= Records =
——————————
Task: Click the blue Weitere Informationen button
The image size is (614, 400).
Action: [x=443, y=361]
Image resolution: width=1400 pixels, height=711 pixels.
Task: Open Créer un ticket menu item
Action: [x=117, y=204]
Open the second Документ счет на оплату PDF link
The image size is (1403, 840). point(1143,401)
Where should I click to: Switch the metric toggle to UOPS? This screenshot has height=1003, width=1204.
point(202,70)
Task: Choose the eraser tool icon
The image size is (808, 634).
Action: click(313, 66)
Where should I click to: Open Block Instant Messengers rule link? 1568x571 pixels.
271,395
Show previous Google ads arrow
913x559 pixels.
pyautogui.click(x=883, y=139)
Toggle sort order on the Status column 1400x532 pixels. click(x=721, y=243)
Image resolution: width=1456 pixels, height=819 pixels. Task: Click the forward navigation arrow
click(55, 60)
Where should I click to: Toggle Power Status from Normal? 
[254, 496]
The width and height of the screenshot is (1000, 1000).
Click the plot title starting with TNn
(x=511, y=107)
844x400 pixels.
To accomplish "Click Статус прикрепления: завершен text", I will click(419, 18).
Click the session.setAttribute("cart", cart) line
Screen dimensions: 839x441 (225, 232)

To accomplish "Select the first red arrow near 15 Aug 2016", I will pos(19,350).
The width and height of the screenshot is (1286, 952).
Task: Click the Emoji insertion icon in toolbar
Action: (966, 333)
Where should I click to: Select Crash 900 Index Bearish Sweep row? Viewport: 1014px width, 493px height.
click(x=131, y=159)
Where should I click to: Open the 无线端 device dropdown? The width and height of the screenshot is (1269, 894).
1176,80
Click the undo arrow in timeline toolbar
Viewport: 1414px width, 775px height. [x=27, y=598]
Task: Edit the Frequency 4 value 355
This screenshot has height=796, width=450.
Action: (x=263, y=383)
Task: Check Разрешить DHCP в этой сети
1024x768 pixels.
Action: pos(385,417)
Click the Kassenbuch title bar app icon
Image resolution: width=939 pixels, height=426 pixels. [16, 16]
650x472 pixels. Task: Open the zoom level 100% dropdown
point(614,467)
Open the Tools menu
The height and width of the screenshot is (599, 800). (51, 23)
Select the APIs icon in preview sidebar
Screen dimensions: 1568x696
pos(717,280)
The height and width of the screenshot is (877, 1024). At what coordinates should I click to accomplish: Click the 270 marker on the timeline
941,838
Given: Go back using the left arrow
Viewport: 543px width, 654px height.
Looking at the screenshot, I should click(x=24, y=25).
——————————
= Task description =
Substitute "chevron" for every occurrence of "arrow" and reproduce all the entries above, leaving everything else unchanged.

= Completed exercise =
Task: Click the blue Weitere Informationen button
The image size is (614, 400).
Action: [x=443, y=361]
Image resolution: width=1400 pixels, height=711 pixels.
Task: Open Créer un ticket menu item
Action: [x=117, y=204]
Open the second Документ счет на оплату PDF link
The image size is (1403, 840). point(1143,401)
Where should I click to: Switch the metric toggle to UOPS? This screenshot has height=1003, width=1204.
point(202,70)
Task: Choose the eraser tool icon
The image size is (808, 634).
Action: click(313, 66)
Where should I click to: Open Block Instant Messengers rule link? 1568x571 pixels.
271,395
Show previous Google ads chevron
913x559 pixels.
pyautogui.click(x=883, y=139)
Toggle sort order on the Status column 1400x532 pixels. click(x=721, y=243)
Image resolution: width=1456 pixels, height=819 pixels. Task: Click the forward navigation chevron
click(55, 60)
Where should I click to: Toggle Power Status from Normal? 
[254, 496]
The width and height of the screenshot is (1000, 1000).
Click the plot title starting with TNn
(x=511, y=107)
844x400 pixels.
To accomplish "Click Статус прикрепления: завершен text", I will click(419, 18).
Click the session.setAttribute("cart", cart) line
Screen dimensions: 839x441 (225, 232)

To accomplish "Select the first red chevron near 15 Aug 2016", I will pos(19,350).
The width and height of the screenshot is (1286, 952).
Task: Click the Emoji insertion icon in toolbar
Action: (966, 333)
Where should I click to: Select Crash 900 Index Bearish Sweep row? Viewport: 1014px width, 493px height.
click(x=131, y=159)
Where should I click to: Open the 无线端 device dropdown? The width and height of the screenshot is (1269, 894).
1176,80
Click the undo chevron in timeline toolbar
Viewport: 1414px width, 775px height. [x=27, y=598]
Task: Edit the Frequency 4 value 355
This screenshot has height=796, width=450.
Action: (x=263, y=383)
Task: Check Разрешить DHCP в этой сети
1024x768 pixels.
Action: pos(385,417)
Click the Kassenbuch title bar app icon
Image resolution: width=939 pixels, height=426 pixels. [16, 16]
650x472 pixels. Task: Open the zoom level 100% dropdown
point(614,467)
Open the Tools menu
The height and width of the screenshot is (599, 800). (51, 23)
Select the APIs icon in preview sidebar
Screen dimensions: 1568x696
pos(717,280)
The height and width of the screenshot is (877, 1024). At what coordinates should I click to accomplish: Click the 270 marker on the timeline
941,838
Given: Go back using the left chevron
Viewport: 543px width, 654px height.
Looking at the screenshot, I should click(x=24, y=25).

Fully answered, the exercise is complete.